• [Job] Rewrite every line of the records below, switching each "screenshot" to "screen capture" and leaving everything else unchanged. Omit the pictures from your answer.

Screenshot and document pointing records:
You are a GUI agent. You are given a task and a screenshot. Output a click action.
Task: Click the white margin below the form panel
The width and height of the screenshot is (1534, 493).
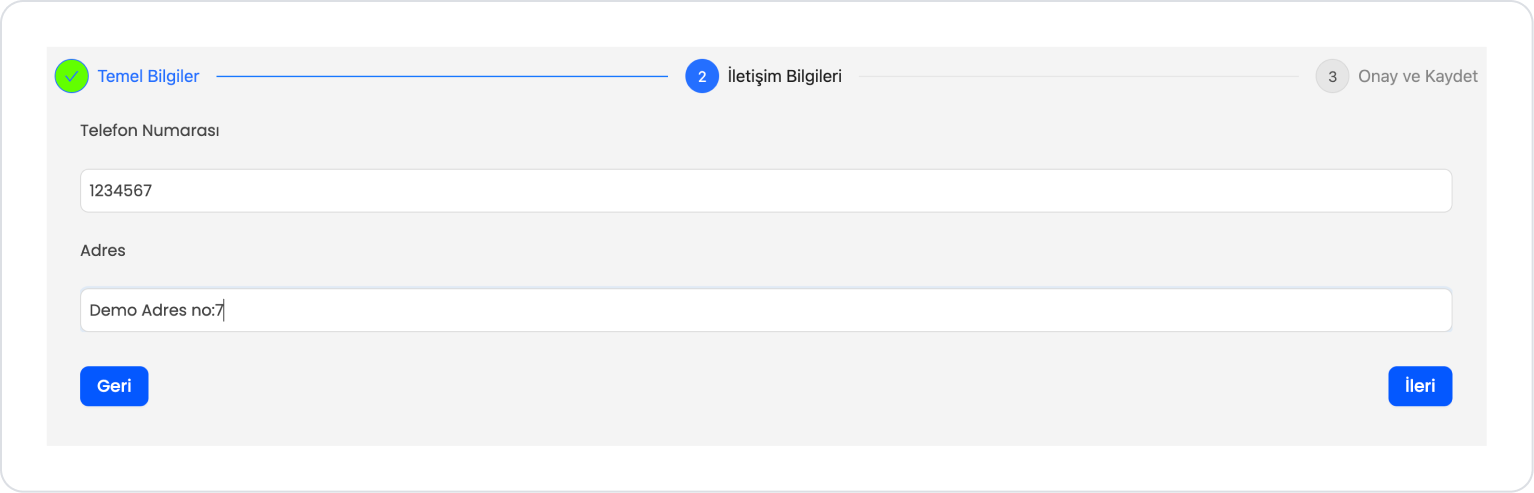(x=766, y=467)
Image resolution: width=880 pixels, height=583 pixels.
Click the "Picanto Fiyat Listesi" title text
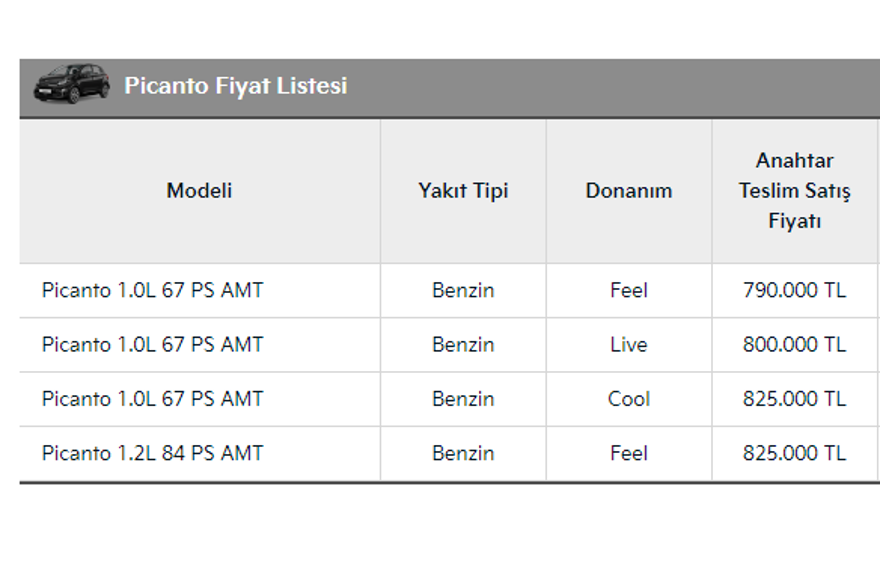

• [Final result]
You are a GUI agent. You are given a task and a screen capture. Output a click action.
Task: Click the white margin below the form panel
The width and height of the screen capture is (1534, 493).
(x=766, y=467)
Image resolution: width=880 pixels, height=583 pixels.
Click the "Picanto Fiyat Listesi" title text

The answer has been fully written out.